怒ってないのか……? いや、そんなわけない。そんなことあるはずない。裸を覗き見られて怒らない人がいるわけない。一にも二にも謝罪だ。謝罪して許してもらうしかない!
「あの、す、すみませんでした……!」
深々と土下座した。とにかく誠心誠意謝罪しなければならない。
「つい、その、きれいな身体だったので、つい、ほんの出来心で……、本当に申し訳ございませんでした……!」
我ながら下手な謝罪でうんざりだ。
「ふっ、はははっ」
彼女が笑ってる。
「あ、そうか、そうだったなぁ」
水音が近づいてきた。俺はひたすら土下座し続ける。許してもらえるまでは土下座を維持するしかない。
足音が近づいてきた。すぐ近くで、今度は衣擦れの音がした。
「もういいぞ、顔を上げたまえ」
言われて、そっと顔を上げた。
彼女はもう服を身に着けていた。苦笑を浮かべながら俺を見ていた。
「ふふっ、ああいう場合は私も恥じらうべきだったかな?」
「えっ、いや、それは……」
「君が気にすることはない。私は別になんとも思ってない。何分、男に身体を見られるなんて久しぶりのことで、少し嬉しかったよ」
「え、え……?」
久しぶりに男に身体を見られて嬉しかった? この人は一体何を言ってるんだ?
意味がわからず、俺はただただ困惑してしまった。
「おかしくはないだろう? きれいな身体と褒められて嫌な気のする女はいないよ」
「は、はぁ……」
「自分が女であることを思い出したよ。こんな感覚はいつぶりだろうか?」
そう言って目を閉じ、頬を染めた。
彼女は一人でなにやら納得してるが、俺には何一つわからない。
「あ、あの、怒ってないんですか?」
「覗いたことかい? 若い頃なら怒る気にもなったかもしれないが、今はもうそんな気にならないな。むしろ若い男が私の身体で喜んでくれるなんて、女冥利に尽きるじゃないか」
「あ、はは……、ははは……」
俺は曖昧な笑いを浮かべるしかなかった。
本気で言ってるのだろうか? それとも冗談なのだろうか? 一向に判別がつかない。ただ一つだけわかったことは、この女性はちょっとどころじゃなく、かなり変わった女性だということだけだ。

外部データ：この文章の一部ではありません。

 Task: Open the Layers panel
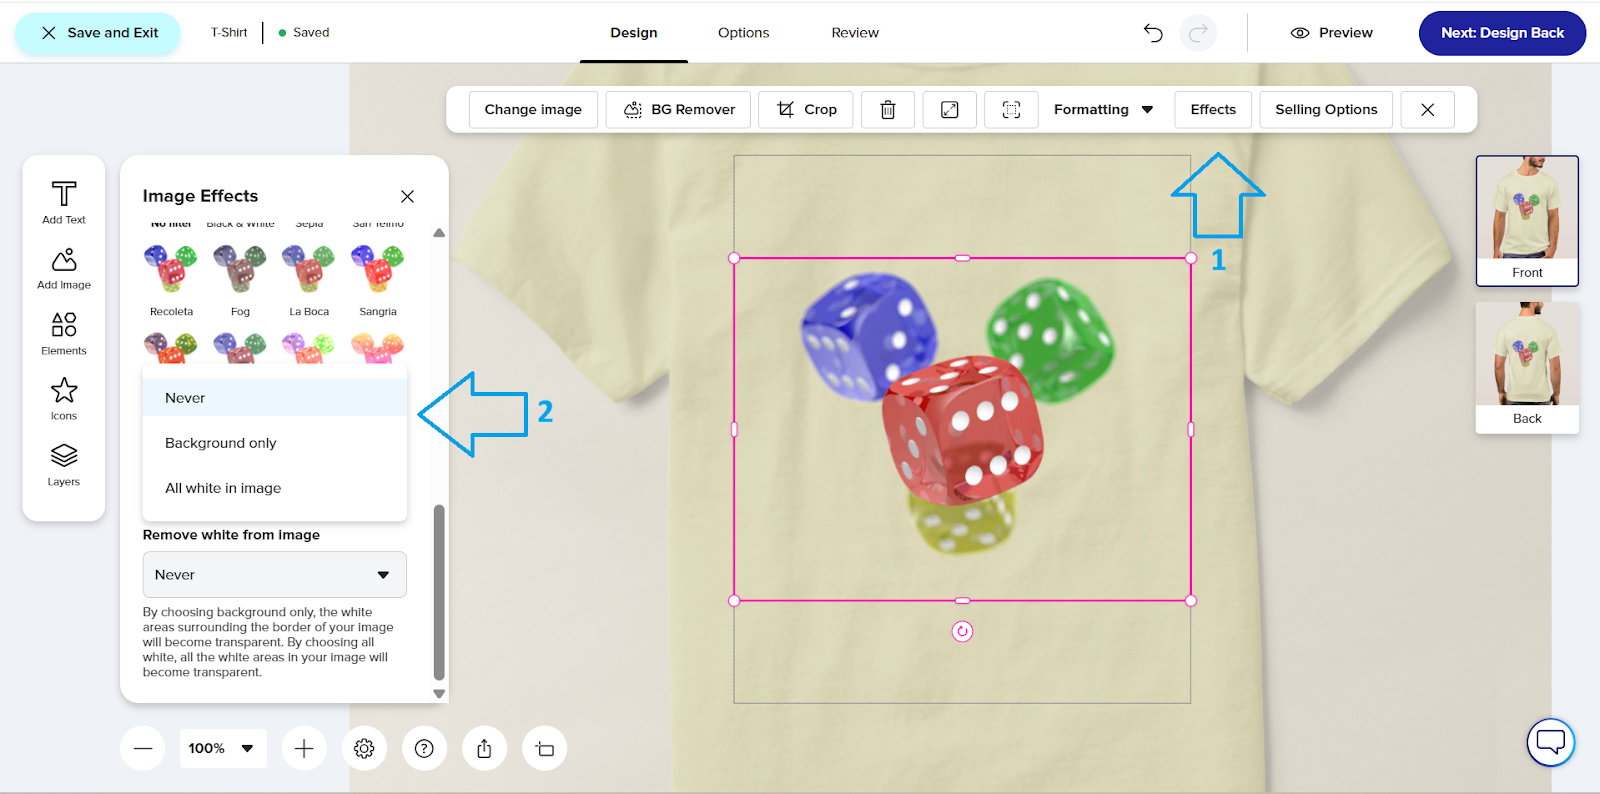[64, 464]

「いつまでそんな格好でいるつもりだ? 私は気にしてないのだからいい加減立ちたまえ」
呆れたように彼女が言う。
「あ、はい、すみません……」
土下座を止め、立ち上がった。でもなんとなく頭は上げづらい。
「君も水浴びに来たのだろう。さぁ、存分に水浴びするといい。私はその間に朝食の準備をしておくとしよう」
「あ、はい……」
去っていく彼女の背が森の中へと消えてゆくのを見守った。完全に見えなくなると、俺は思わず大きなため息をついた。
変わった女性で助かった……。もう覗きなんて真似は絶対にやめておこう……。
彼女は気にしてないと言ったが、俺の方は罪悪感が凄かった。バレたときの恥ずかしさも半端じゃなかった。こんな思いはもう懲り懲りだ。
湖の方を見ると、湖面にさっきの彼女の裸体が脳裏に鮮やかに浮かんできた。ダメだ、網膜に焼き付いてしまっている。
俺は邪念を振り払うように湖に頭を突っ込んだ。水はひんやり冷たく、頭を冷やすにはうってつけだった。
そういえば、若い頃なら――なんて言ってたけど、今は若くないのか? いや、どう見てもあの身体はどう見積もっても二十代前半に見えるけど……。
また彼女の裸体が浮かんできた。どうも俺は欲求不満らしい。確かに最近の俺はあの電撃クソ女のせいでストレスが半端じゃなかった。きっとそのせいだろう。
俺は湖の水で顔を洗った。自分の罪を洗い落とすように冷水で強く激しくこすった。そんなことをしても覗きが許されるわけでもないが、そうしなければやりきれなかった。
洗い終えるとすぐに湖を離れ小屋に向かった。腹が減っていた。覗きなんてしてしまったのも、きっと腹が減っていたせいでもあるはずだ。きっとそうだ。色んな要素が合わさって、俺はあんなことをしてしまったに違いない。きっとそうだ。
俺は無理矢理自分を納得させつつ、小屋へ帰った。